Canada and the First World War


Medals and decorations provided soldiers with recognition of their length or type of service and were awarded for bravery or meritorious service. The awarding of medals and decorations could be a positive reinforcement to others in their unit or branch of service, but most felt they were doing their duty and did not serve to receive medals.


Medals could be given for both service and bravery, but the most common were the service medals, such as the British War Medal 1914-1920 and the Victory Medal 1914-1919.  The vast majority of Canadian Expeditionary Force members received these two medals. Far fewer qualified for the 1914-1915 Star, which was awarded to service personnel who had served in France and Belgium prior to 31 December 1915, and the even rarer 1914 Star was awarded for service for those who served before 23 December 1914.


Decorations and select medals honoured soldiers for bravery on the battlefield or for distinguished service. The British Empire’s highest award for bravery was the Victoria Cross, instituted in 1856. Seventy Canadians were awarded the Victoria Cross during the First World War, many of them posthumously. Other decorations and medals awarded during the war included the Distinguished Service Order, the Military Cross, the Distinguished Conduct Medal, and the Military Medal. The first two were reserved for officers, with some Warrant Officers receiving the Military Cross, and the latter two were reserved solely for non-commissioned officers and other ranks. In the case of all of these medals, a second award was recognized by the addition of a bar, worn on the ribbon.

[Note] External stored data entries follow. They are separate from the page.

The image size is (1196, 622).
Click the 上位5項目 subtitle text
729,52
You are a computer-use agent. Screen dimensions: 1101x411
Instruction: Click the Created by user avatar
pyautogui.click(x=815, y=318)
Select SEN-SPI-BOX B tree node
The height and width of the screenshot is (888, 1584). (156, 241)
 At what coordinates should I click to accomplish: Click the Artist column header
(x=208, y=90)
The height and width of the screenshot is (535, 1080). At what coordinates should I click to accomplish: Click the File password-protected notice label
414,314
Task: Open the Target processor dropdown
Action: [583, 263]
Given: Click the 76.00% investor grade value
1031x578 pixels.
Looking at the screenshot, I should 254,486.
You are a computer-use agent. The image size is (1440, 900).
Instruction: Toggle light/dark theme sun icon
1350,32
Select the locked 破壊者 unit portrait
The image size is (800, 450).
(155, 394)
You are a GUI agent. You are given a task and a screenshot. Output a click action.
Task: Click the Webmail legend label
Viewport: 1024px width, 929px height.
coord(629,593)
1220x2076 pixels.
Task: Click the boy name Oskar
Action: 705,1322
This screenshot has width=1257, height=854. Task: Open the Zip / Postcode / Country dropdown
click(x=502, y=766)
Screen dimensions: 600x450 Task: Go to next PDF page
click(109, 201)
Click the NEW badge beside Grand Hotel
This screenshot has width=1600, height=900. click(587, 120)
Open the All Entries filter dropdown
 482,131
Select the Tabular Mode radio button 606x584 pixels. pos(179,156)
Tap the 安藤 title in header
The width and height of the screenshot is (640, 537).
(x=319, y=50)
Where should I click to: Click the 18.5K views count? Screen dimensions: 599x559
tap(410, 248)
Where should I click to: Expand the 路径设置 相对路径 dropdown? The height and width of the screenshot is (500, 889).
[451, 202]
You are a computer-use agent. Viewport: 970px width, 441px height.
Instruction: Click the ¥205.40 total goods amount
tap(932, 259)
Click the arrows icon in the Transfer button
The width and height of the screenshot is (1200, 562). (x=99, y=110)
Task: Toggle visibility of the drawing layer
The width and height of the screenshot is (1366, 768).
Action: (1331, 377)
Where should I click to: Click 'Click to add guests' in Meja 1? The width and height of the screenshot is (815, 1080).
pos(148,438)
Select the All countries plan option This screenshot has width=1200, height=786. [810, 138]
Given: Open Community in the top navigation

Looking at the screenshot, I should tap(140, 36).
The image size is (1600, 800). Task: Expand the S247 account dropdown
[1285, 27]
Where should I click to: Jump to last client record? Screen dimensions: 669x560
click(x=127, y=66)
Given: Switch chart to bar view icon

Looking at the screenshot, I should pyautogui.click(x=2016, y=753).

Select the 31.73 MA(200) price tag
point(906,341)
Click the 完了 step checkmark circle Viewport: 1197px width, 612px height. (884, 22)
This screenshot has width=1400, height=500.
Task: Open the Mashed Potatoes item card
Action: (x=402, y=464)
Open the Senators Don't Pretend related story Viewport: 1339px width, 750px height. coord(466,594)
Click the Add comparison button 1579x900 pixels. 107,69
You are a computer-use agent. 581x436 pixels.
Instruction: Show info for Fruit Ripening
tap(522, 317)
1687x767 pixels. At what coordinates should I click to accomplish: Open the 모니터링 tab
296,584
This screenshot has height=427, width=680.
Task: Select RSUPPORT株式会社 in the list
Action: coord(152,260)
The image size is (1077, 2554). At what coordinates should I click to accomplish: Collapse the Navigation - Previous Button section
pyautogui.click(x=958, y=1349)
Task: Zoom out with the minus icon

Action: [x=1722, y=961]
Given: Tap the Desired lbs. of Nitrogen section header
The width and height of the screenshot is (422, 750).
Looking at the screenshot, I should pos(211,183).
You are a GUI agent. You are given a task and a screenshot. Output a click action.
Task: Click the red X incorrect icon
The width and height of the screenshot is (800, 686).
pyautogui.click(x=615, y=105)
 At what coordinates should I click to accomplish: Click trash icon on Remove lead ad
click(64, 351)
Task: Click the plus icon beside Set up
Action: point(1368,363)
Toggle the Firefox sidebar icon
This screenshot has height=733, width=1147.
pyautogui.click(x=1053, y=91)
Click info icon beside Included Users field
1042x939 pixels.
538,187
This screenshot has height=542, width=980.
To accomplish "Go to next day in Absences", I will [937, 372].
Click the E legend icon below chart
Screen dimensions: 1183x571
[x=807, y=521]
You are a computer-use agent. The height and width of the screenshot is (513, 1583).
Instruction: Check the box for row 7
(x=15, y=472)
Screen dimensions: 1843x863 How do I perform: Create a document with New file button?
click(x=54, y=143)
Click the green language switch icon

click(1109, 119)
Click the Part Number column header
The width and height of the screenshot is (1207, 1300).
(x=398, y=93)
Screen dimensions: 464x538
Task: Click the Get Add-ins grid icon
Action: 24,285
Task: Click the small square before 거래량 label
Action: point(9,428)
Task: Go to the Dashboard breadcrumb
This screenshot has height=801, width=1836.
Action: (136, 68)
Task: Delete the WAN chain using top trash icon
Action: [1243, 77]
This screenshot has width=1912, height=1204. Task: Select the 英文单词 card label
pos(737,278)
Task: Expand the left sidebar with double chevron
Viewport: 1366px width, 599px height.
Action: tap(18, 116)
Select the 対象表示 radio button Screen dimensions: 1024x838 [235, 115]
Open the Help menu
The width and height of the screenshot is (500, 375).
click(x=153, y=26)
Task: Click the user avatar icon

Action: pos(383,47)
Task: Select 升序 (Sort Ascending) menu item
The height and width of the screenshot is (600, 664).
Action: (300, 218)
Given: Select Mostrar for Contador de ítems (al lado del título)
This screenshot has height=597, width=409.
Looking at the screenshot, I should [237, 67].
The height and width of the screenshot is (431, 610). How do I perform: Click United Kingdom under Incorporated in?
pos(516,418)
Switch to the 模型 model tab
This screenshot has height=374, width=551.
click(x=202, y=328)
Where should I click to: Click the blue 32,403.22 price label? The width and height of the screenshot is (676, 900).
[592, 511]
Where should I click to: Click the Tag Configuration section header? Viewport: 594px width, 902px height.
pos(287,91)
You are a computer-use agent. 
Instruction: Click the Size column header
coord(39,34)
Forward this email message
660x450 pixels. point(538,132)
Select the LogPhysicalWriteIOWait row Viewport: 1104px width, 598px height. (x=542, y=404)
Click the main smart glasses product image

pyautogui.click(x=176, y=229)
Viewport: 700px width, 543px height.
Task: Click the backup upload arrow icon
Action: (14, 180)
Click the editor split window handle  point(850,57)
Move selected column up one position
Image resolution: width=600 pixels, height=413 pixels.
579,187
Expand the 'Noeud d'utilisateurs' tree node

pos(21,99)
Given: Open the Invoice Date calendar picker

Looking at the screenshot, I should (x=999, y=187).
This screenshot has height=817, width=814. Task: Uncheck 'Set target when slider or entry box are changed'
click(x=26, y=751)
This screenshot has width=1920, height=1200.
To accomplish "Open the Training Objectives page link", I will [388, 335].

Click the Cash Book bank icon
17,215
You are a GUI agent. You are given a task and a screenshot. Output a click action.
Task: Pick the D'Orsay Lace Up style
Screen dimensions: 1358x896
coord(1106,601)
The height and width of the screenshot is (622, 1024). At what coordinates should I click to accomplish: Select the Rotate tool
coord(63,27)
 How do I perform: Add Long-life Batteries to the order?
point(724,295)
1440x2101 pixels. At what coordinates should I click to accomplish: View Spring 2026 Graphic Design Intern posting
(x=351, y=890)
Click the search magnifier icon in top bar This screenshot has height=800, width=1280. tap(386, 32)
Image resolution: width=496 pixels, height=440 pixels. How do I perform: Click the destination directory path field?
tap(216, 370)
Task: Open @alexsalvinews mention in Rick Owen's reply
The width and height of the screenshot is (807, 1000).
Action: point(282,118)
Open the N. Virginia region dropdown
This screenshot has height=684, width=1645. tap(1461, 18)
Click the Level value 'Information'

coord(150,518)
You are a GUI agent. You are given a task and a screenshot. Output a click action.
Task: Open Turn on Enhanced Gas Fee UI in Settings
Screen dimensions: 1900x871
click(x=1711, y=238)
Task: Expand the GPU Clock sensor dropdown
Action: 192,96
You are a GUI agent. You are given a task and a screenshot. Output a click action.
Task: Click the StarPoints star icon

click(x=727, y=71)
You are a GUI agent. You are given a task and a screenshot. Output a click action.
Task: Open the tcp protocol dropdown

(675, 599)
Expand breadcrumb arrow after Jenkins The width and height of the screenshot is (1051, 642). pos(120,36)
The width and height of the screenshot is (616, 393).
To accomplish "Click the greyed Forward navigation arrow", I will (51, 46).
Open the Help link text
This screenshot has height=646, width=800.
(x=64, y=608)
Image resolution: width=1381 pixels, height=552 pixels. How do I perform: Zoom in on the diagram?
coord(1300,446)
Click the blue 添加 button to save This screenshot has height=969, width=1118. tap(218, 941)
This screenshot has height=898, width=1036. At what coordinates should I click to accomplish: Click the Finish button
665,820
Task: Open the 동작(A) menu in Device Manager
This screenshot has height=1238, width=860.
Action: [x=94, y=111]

There were also distinctive decorations for naval personnel, such as the Distinguished Service Cross, and the Royal Red Cross for members of the nursing services. The new air services were recognized with decorations and medals for their particular environment. These included the Distinguished Flying Cross and Air Force Cross.

As the war progressed, and the armies expanded rapidly, new medals were struck and they were issued more frequently. Some soldiers felt this diluted the distinguished effort required to be recognized with a decoration, but these decorations were still incredibly rare and most often awarded for heroic deeds of valour and sacrifice.